● What this task involves: All lines from the one with "The width and height of the screenshot is (800, 415)." through the last line of the data below should be copied exactly; please add nothing.

======== Listed records

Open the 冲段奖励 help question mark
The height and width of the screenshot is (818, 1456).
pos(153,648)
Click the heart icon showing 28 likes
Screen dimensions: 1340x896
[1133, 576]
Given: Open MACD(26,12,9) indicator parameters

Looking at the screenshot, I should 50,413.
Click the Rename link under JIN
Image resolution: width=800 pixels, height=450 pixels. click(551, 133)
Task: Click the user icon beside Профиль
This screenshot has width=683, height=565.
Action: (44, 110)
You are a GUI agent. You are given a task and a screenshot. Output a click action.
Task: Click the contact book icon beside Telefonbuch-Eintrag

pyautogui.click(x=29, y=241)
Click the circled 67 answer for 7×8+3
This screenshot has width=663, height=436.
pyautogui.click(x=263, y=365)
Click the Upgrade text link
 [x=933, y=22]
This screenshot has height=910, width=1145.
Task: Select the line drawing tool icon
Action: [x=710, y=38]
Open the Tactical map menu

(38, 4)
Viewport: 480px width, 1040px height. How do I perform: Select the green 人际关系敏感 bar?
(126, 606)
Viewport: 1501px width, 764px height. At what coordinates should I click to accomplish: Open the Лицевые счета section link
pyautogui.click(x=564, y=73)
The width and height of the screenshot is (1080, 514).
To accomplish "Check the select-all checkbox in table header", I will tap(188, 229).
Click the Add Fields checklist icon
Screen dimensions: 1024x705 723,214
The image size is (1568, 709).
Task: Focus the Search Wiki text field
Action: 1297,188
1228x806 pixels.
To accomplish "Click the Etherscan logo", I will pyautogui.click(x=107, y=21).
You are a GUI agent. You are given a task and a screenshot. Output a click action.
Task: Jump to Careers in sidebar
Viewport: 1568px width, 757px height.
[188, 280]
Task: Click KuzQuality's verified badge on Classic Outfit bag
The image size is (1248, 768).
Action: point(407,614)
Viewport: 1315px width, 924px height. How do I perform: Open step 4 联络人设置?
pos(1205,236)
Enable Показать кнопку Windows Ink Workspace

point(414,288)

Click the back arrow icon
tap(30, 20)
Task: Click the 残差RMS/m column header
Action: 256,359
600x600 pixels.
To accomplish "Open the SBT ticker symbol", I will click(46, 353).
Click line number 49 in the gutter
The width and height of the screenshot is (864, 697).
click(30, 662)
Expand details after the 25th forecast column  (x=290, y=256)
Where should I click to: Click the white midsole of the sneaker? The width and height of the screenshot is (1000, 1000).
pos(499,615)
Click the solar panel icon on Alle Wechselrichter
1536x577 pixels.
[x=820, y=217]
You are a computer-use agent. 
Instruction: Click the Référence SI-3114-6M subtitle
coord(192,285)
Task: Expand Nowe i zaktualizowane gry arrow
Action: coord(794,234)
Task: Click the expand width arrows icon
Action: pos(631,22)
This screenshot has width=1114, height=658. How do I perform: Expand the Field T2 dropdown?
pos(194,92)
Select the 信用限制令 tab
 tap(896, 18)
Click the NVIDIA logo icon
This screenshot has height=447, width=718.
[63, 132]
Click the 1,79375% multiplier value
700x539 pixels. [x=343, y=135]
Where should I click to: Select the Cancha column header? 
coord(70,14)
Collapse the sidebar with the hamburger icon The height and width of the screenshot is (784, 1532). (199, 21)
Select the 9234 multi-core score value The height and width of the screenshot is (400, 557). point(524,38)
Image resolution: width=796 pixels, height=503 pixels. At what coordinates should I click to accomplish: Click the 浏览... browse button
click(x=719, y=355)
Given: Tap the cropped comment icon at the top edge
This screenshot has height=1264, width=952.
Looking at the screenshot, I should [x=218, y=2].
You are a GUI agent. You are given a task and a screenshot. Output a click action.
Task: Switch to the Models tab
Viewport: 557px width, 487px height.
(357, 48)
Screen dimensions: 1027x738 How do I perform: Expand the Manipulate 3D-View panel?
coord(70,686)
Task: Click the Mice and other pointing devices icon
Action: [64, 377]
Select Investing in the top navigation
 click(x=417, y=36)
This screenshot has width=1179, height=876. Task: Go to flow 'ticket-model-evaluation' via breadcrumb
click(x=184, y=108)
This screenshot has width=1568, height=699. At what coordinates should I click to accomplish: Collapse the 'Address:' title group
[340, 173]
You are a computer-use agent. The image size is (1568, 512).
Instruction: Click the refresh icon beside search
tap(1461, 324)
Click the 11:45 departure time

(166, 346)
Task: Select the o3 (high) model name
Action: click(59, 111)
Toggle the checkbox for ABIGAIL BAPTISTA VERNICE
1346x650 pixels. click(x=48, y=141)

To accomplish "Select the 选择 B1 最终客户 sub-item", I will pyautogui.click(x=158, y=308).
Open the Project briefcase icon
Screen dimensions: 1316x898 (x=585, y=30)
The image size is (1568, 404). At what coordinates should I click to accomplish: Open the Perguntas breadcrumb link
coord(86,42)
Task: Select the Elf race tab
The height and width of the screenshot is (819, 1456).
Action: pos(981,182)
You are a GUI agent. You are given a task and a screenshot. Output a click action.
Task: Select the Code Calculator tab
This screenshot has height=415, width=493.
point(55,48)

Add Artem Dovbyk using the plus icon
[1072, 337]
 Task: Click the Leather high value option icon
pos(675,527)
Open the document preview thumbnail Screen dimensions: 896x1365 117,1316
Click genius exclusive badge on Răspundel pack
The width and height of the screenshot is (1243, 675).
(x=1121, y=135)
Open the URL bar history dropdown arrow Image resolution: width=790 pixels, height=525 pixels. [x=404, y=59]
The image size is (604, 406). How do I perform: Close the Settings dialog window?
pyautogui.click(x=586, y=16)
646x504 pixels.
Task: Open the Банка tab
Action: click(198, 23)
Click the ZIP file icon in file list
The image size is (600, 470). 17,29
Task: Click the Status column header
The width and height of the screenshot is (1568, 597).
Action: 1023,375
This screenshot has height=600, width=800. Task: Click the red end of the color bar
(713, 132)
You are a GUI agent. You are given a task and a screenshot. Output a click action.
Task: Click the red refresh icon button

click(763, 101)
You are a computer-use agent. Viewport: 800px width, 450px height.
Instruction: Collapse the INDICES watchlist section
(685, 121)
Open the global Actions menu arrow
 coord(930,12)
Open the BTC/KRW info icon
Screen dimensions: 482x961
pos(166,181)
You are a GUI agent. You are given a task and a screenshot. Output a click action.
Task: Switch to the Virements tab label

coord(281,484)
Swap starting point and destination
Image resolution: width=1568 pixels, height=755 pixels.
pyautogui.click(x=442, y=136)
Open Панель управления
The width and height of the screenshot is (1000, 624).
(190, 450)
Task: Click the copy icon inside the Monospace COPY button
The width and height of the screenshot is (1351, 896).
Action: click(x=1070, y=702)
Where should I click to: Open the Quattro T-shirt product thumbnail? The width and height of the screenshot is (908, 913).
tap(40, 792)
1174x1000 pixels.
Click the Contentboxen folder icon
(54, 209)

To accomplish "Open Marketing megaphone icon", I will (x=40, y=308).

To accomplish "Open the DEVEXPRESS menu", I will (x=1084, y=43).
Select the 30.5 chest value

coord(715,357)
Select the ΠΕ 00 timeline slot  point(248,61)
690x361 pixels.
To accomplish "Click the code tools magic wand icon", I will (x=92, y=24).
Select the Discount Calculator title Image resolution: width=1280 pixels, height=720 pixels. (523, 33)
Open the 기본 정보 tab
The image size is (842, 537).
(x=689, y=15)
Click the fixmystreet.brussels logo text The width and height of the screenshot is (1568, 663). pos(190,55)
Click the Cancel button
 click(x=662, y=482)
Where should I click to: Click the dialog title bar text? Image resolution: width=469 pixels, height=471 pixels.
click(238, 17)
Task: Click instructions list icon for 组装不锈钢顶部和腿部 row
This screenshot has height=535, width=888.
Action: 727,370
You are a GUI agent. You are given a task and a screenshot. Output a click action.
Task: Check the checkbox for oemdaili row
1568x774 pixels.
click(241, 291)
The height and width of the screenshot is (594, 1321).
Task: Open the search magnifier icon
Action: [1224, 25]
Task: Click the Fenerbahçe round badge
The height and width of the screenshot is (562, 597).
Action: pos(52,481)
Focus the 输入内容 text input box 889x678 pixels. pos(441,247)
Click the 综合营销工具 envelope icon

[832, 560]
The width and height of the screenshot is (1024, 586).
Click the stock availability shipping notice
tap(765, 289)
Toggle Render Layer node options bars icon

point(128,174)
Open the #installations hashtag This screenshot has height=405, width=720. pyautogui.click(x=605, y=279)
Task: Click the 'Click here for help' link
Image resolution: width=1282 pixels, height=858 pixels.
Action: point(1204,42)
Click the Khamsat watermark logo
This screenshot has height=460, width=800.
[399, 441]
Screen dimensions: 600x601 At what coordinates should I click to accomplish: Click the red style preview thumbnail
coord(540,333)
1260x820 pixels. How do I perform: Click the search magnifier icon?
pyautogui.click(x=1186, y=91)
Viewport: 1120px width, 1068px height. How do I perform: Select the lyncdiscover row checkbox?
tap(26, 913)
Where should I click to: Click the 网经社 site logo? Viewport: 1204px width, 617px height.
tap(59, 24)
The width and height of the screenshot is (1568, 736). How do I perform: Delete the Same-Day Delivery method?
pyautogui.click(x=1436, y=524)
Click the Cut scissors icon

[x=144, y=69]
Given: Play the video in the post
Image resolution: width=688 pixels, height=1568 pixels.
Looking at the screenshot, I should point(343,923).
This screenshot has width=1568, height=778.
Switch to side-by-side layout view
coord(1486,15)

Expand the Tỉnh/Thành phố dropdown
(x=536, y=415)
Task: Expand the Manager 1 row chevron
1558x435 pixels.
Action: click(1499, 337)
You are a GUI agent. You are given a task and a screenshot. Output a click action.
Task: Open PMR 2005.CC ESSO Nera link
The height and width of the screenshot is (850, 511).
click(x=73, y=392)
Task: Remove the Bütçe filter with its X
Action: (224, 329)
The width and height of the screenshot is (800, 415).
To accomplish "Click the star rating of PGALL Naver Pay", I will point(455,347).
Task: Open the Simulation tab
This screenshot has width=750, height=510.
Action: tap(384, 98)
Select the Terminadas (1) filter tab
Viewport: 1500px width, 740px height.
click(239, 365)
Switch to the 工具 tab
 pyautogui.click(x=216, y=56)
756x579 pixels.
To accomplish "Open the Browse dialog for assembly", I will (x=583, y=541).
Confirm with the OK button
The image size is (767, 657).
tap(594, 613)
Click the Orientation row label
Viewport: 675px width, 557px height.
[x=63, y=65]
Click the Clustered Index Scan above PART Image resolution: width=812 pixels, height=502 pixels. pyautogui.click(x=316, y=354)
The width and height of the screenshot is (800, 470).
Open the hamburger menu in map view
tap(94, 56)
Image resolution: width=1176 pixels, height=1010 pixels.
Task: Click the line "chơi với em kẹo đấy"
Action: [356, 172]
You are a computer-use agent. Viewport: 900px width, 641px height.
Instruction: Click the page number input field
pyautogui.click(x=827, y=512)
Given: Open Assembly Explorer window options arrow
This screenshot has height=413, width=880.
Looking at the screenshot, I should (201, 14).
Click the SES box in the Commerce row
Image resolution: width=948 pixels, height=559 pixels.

================

● Solution for this exercise:
The width and height of the screenshot is (800, 415).
To accomplish "Click the star rating of PGALL Naver Pay", I will point(455,347).
Task: Open the Simulation tab
This screenshot has width=750, height=510.
Action: tap(384, 98)
Select the Terminadas (1) filter tab
Viewport: 1500px width, 740px height.
click(239, 365)
Switch to the 工具 tab
 pyautogui.click(x=216, y=56)
756x579 pixels.
To accomplish "Open the Browse dialog for assembly", I will (x=583, y=541).
Confirm with the OK button
The image size is (767, 657).
tap(594, 613)
Click the Orientation row label
Viewport: 675px width, 557px height.
[x=63, y=65]
Click the Clustered Index Scan above PART Image resolution: width=812 pixels, height=502 pixels. pyautogui.click(x=316, y=354)
The width and height of the screenshot is (800, 470).
Open the hamburger menu in map view
tap(94, 56)
Image resolution: width=1176 pixels, height=1010 pixels.
Task: Click the line "chơi với em kẹo đấy"
Action: [356, 172]
You are a computer-use agent. Viewport: 900px width, 641px height.
Instruction: Click the page number input field
pyautogui.click(x=827, y=512)
Given: Open Assembly Explorer window options arrow
This screenshot has height=413, width=880.
Looking at the screenshot, I should (201, 14).
Click the SES box in the Commerce row
Image resolution: width=948 pixels, height=559 pixels.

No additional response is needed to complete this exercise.